But then this: this street. This street that I’ve been working on for more than two years. In my life, my twenty-something life, that’s a lot. I’ve held this job longer than I’ve ever held another and now I’m leaving it. It was not an arbitrary appointment, either–no more than anything else is arbitrary. Because it’s where he went to school (and also where she–the other Miranda–went to school). Because he had good things to say about it, I applied for a job there. You can’t even say I applied for a job there. More like: I wrote a desperate email and they responded saying yes, what a coincidence, we do have an opening, would you be available for an interview next week?

And that street. What a funny street. Tucked away in North Oxford where I would never ordinarily go. Except that I did go there. My first week in Oxford, three years ago, long before I was hired. Because just around the corner is where my tutor’s house was. And we would sit and drink tea and discuss the political history of the situation in Iraq.

And then it turns out that Pico Iyer went to school just down the road. The Dragon School. Once I had to go there to deliver some errant post. Pico Iyer has been one of my favourite writers for a long time and I’ve always felt this stupid sense of connection–because he lived in Santa Barbara, where I’m from, because he was schooled in Oxford, where I love–and then to think that he walked down this street where I have spent five days a week for more than 728 days. Well, that’s funny enough.

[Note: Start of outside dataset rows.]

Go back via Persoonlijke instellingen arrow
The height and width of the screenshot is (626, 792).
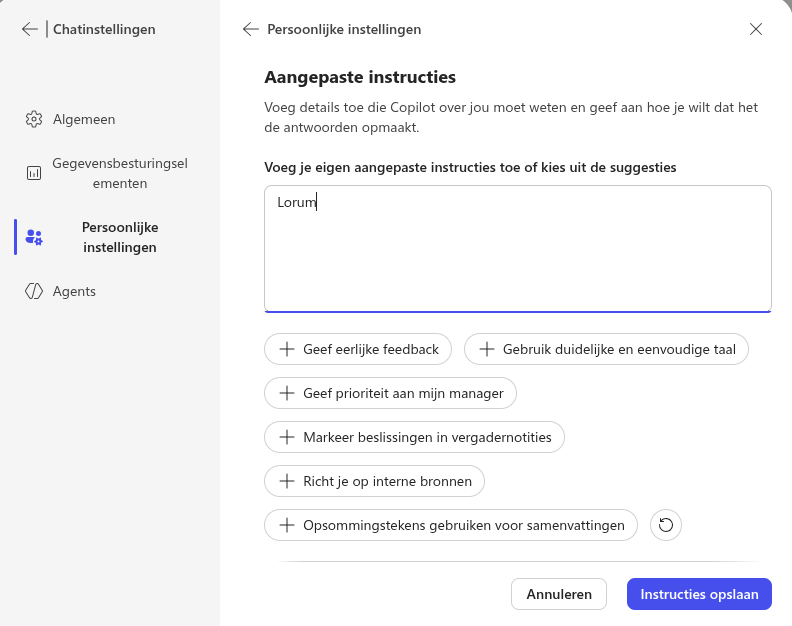pyautogui.click(x=251, y=29)
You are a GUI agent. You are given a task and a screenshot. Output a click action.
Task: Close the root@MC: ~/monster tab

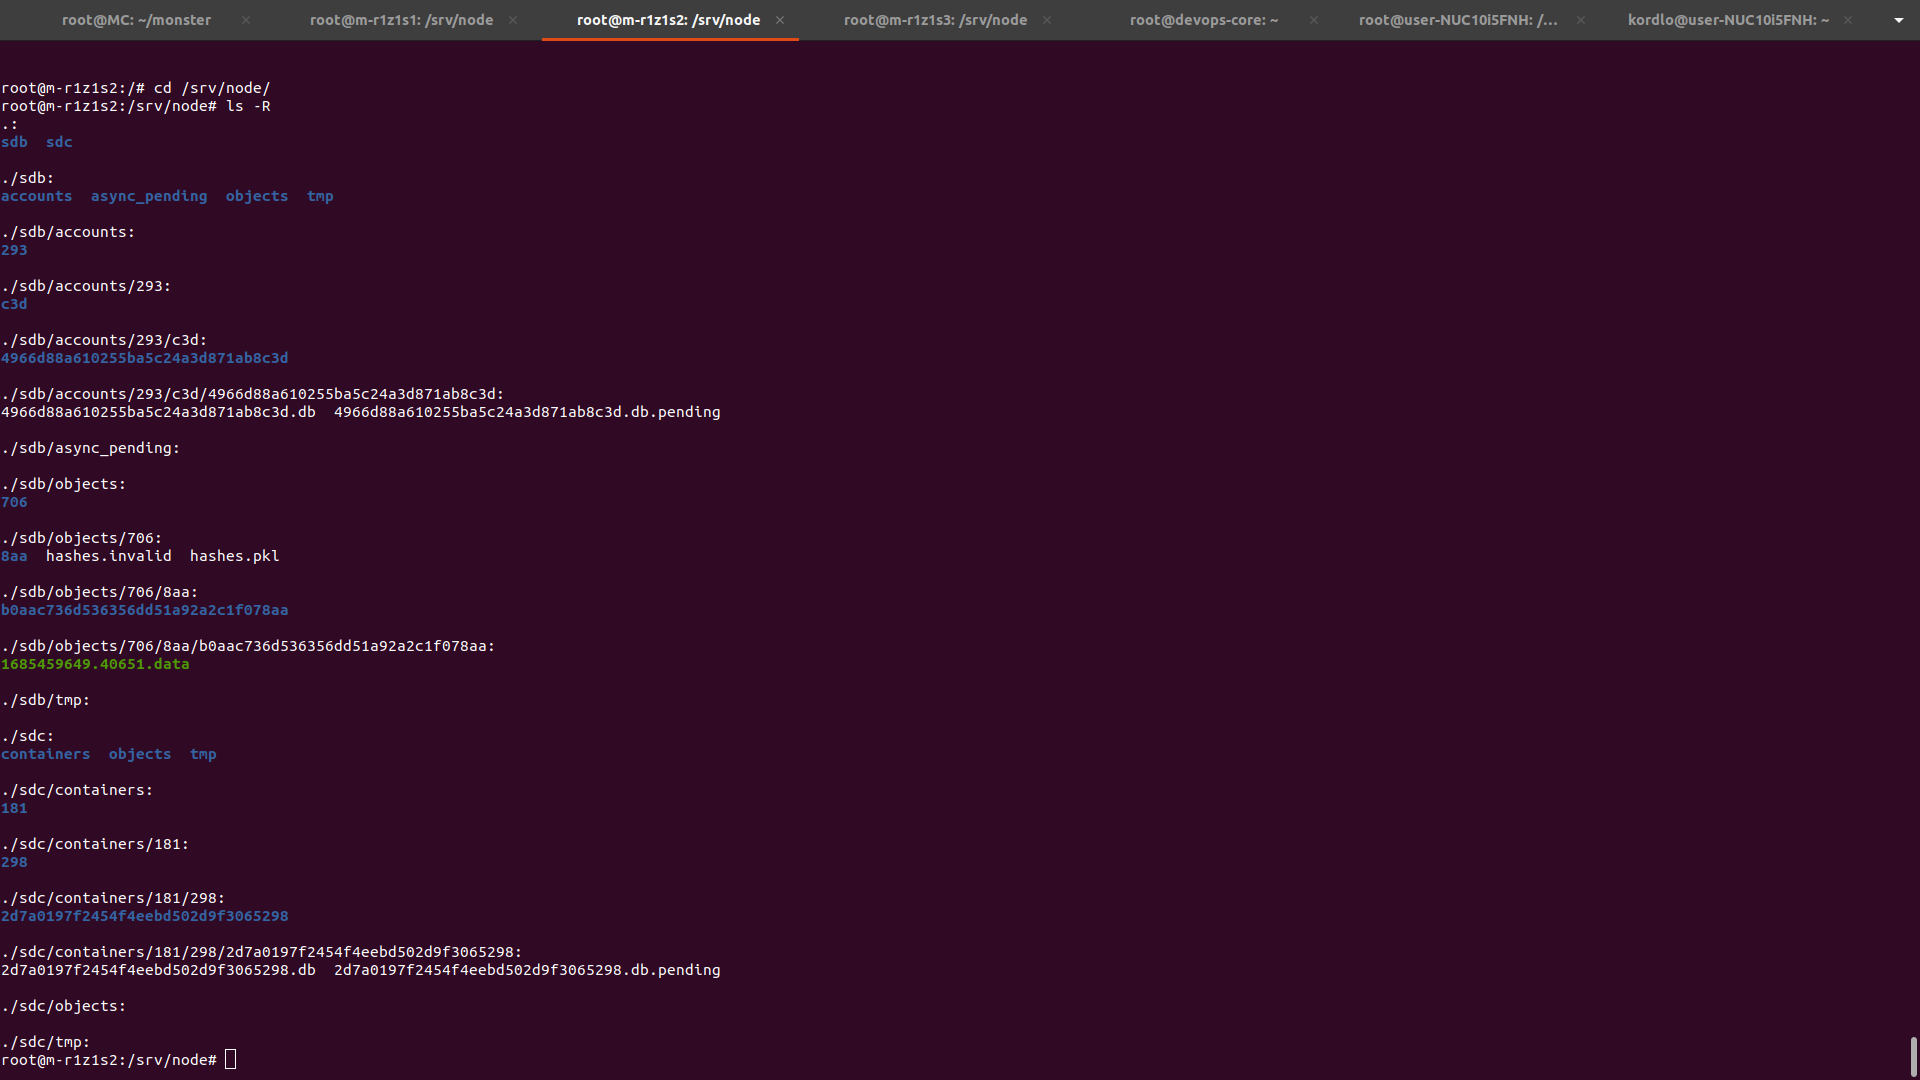coord(246,20)
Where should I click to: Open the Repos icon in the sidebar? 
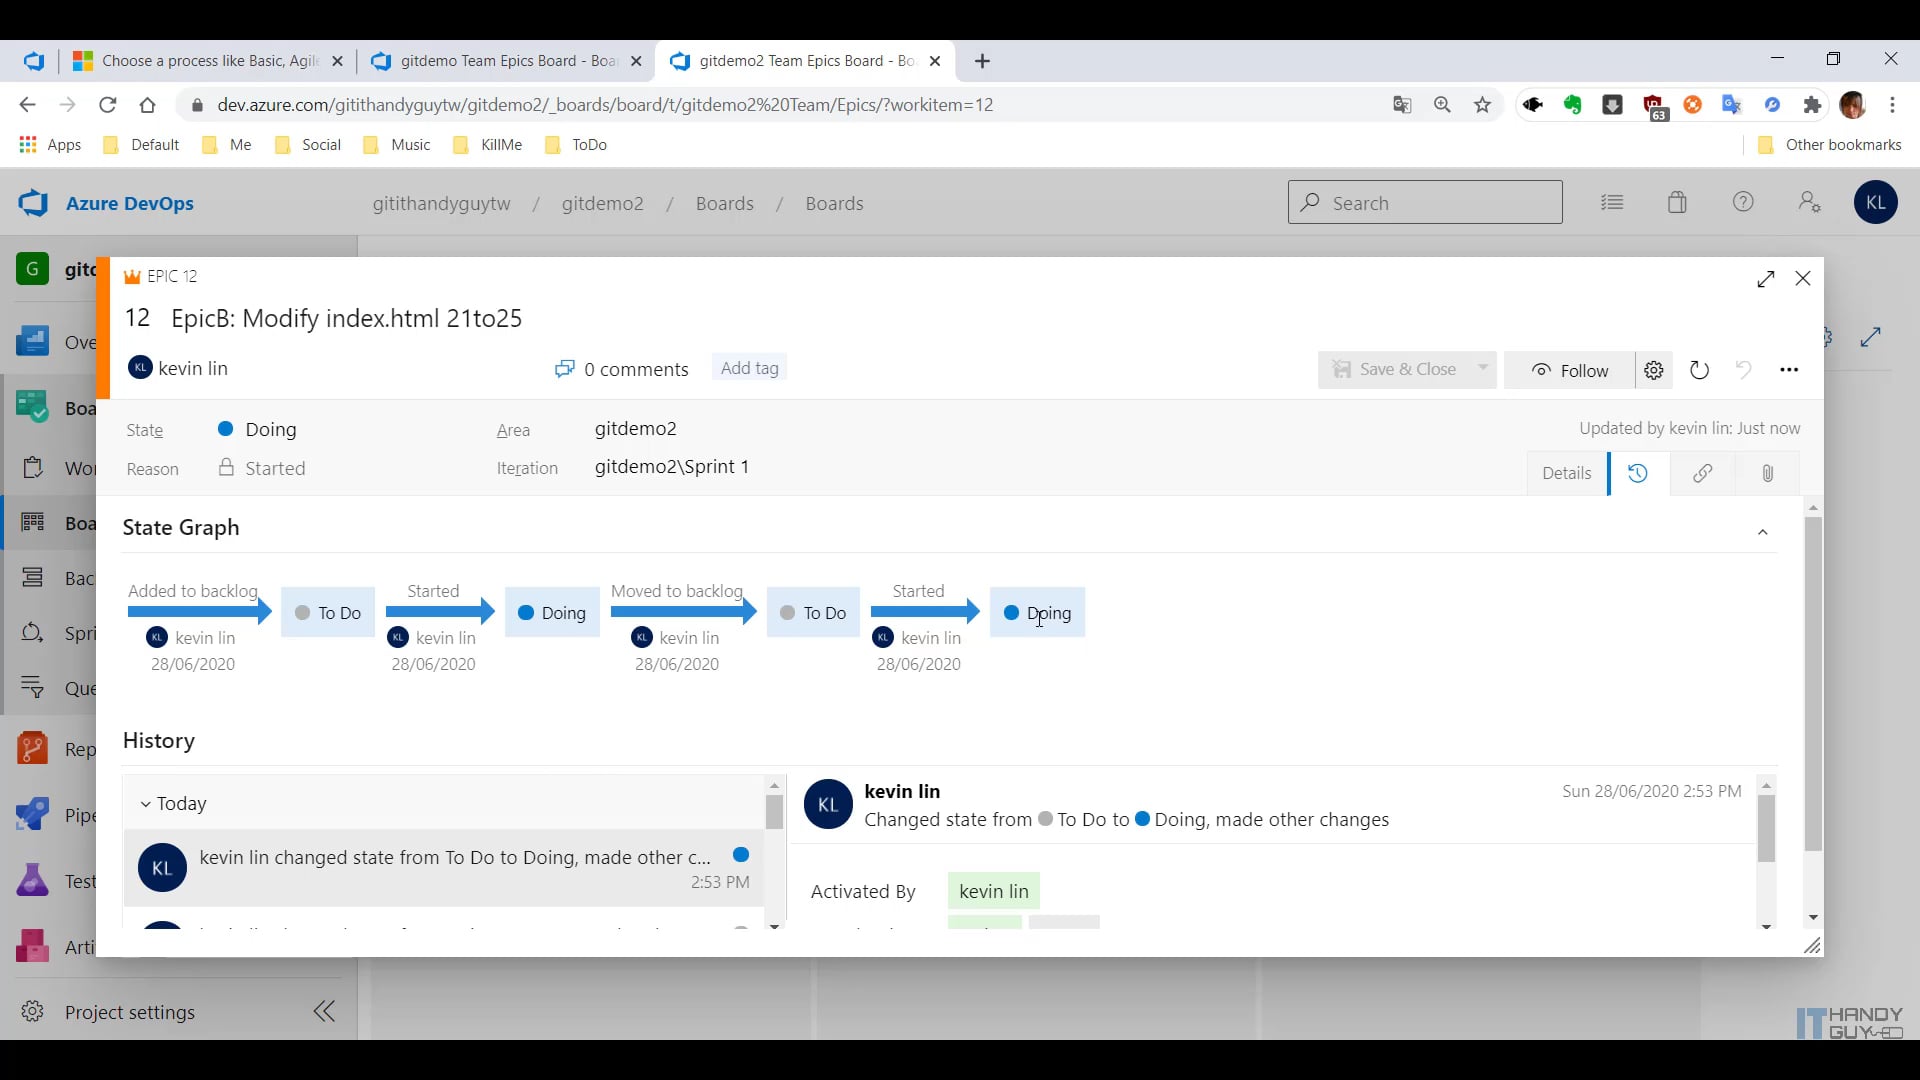pos(33,750)

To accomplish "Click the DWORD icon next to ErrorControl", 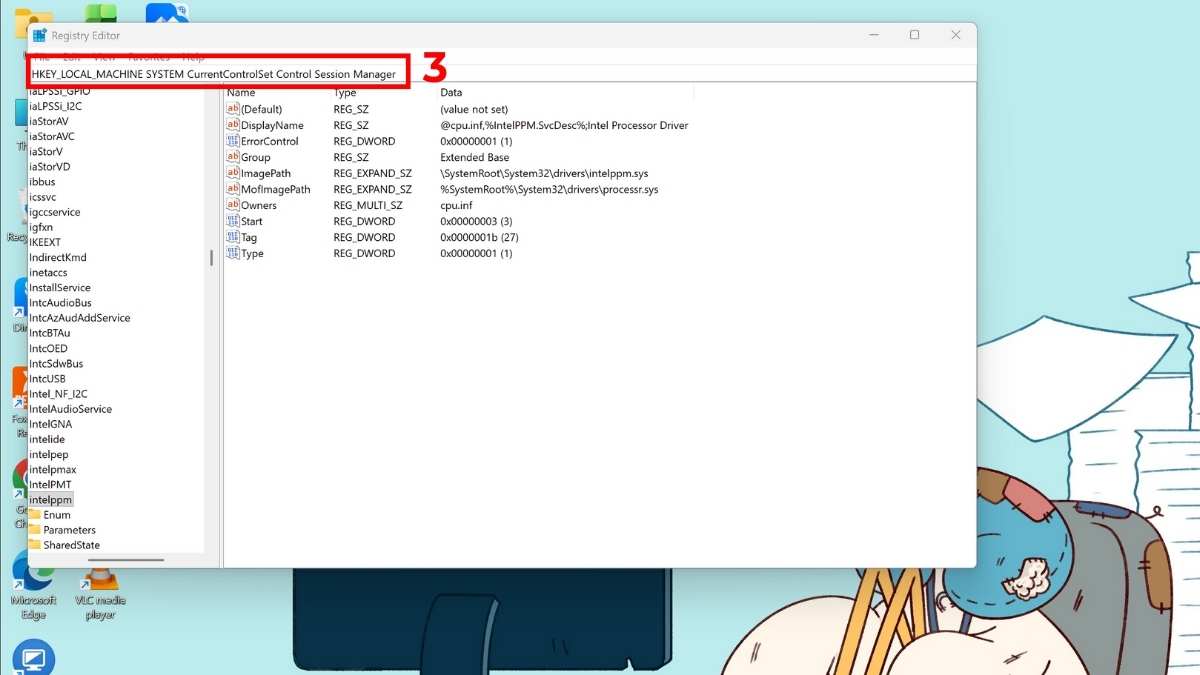I will click(x=233, y=141).
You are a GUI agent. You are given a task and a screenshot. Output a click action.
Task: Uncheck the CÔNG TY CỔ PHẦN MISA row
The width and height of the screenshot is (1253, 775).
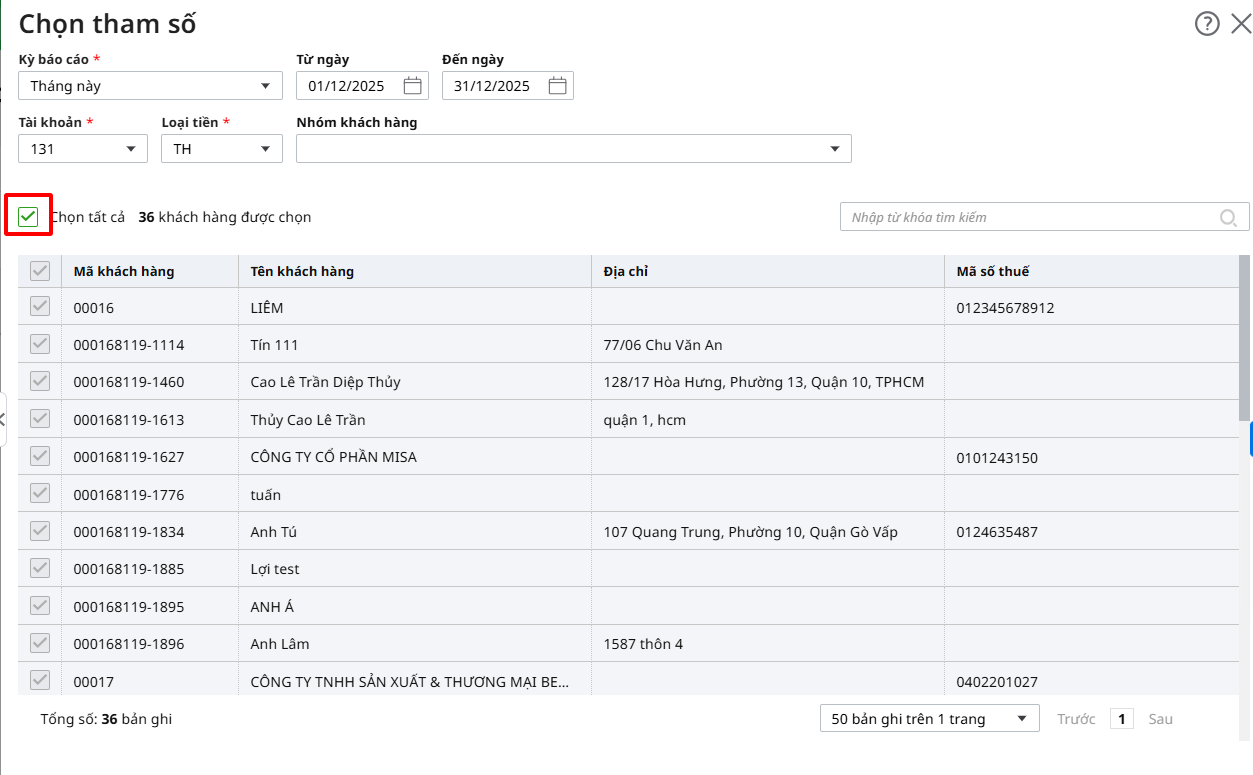point(40,457)

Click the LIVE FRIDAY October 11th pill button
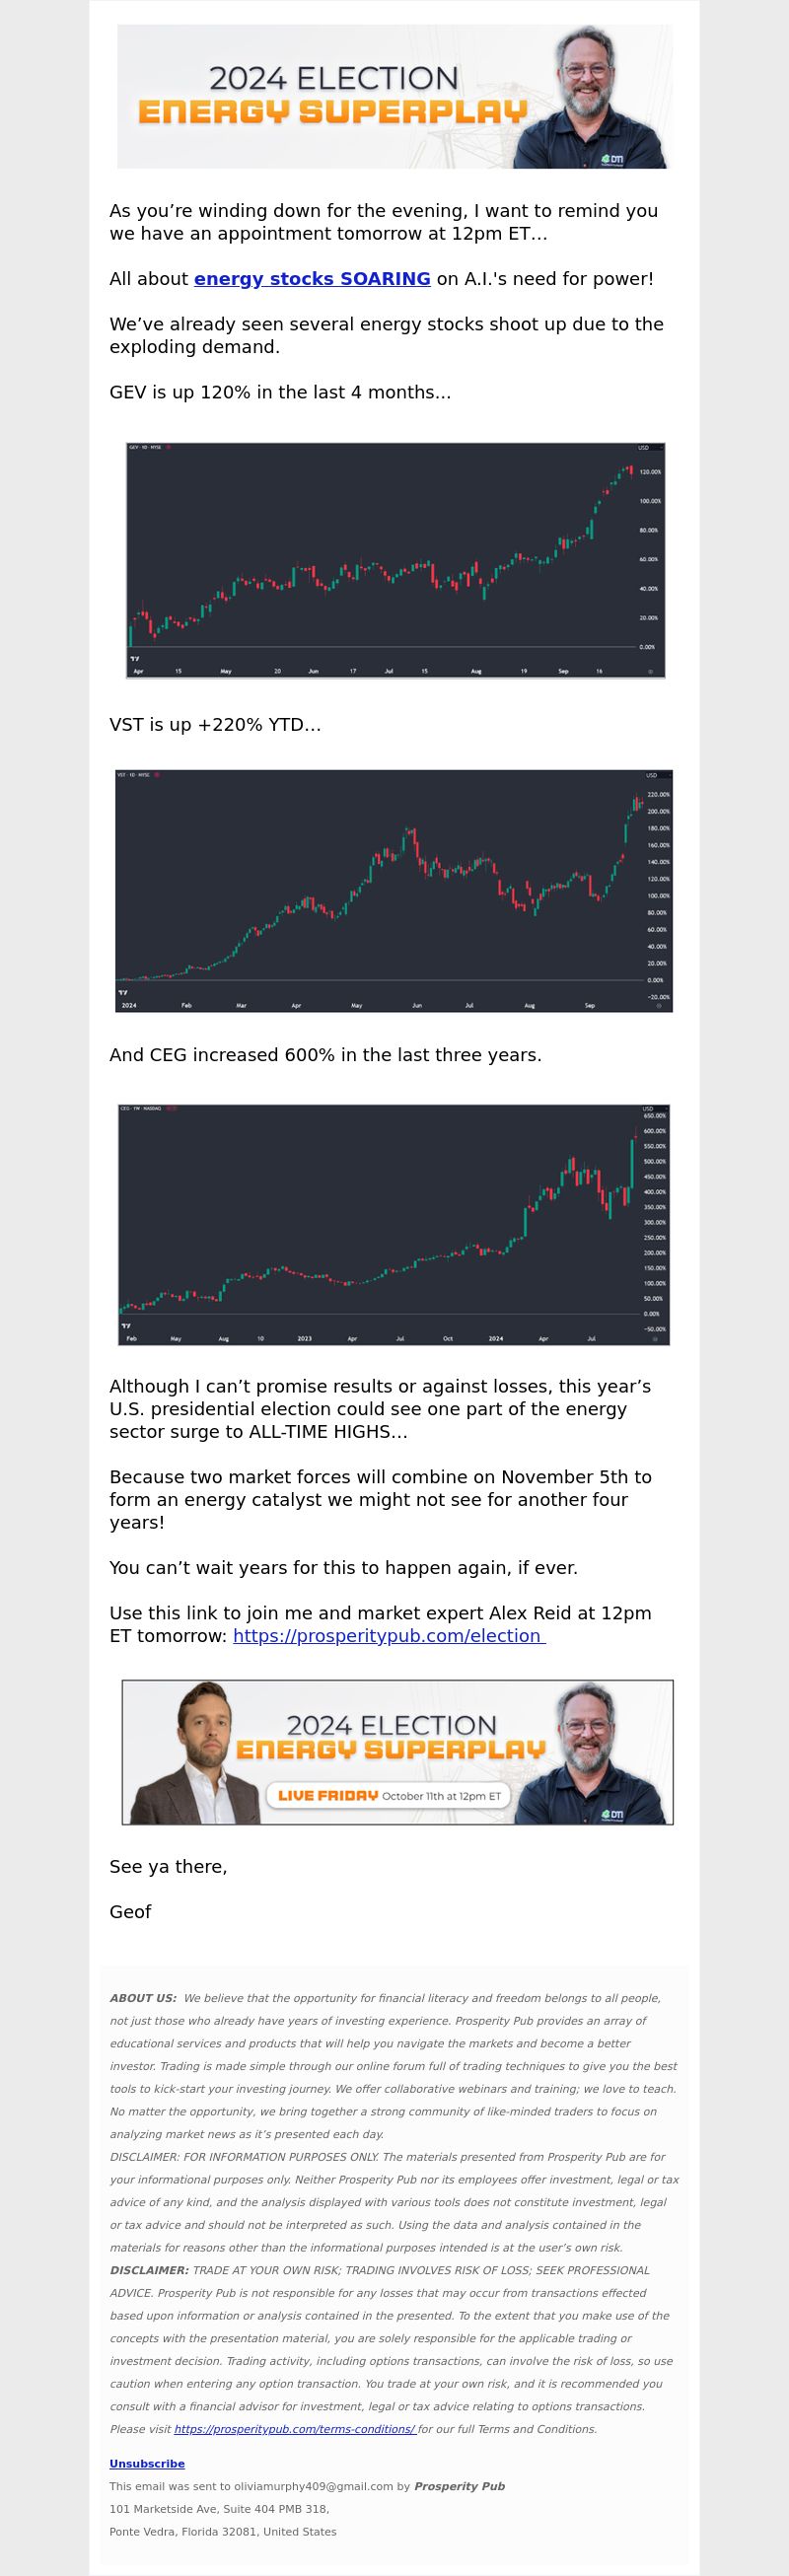click(x=388, y=1795)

Then tonight. Arbitrarily, because if you remember this is all arbitrary–I look up the name of an author I once wrote an email to. I’d loved a book of his and I had a question–who knows what it was, I was in high school–and he wrote back within hours and I thought it was the nicest thing anyone had ever done for me. I remembered his name tonight, for no good reason at all. It popped into my head as I watched an episode of Dr. Who so I typed it into my computer and pressed “search”. And you know what? Paul Watkins went to the Dragon School too.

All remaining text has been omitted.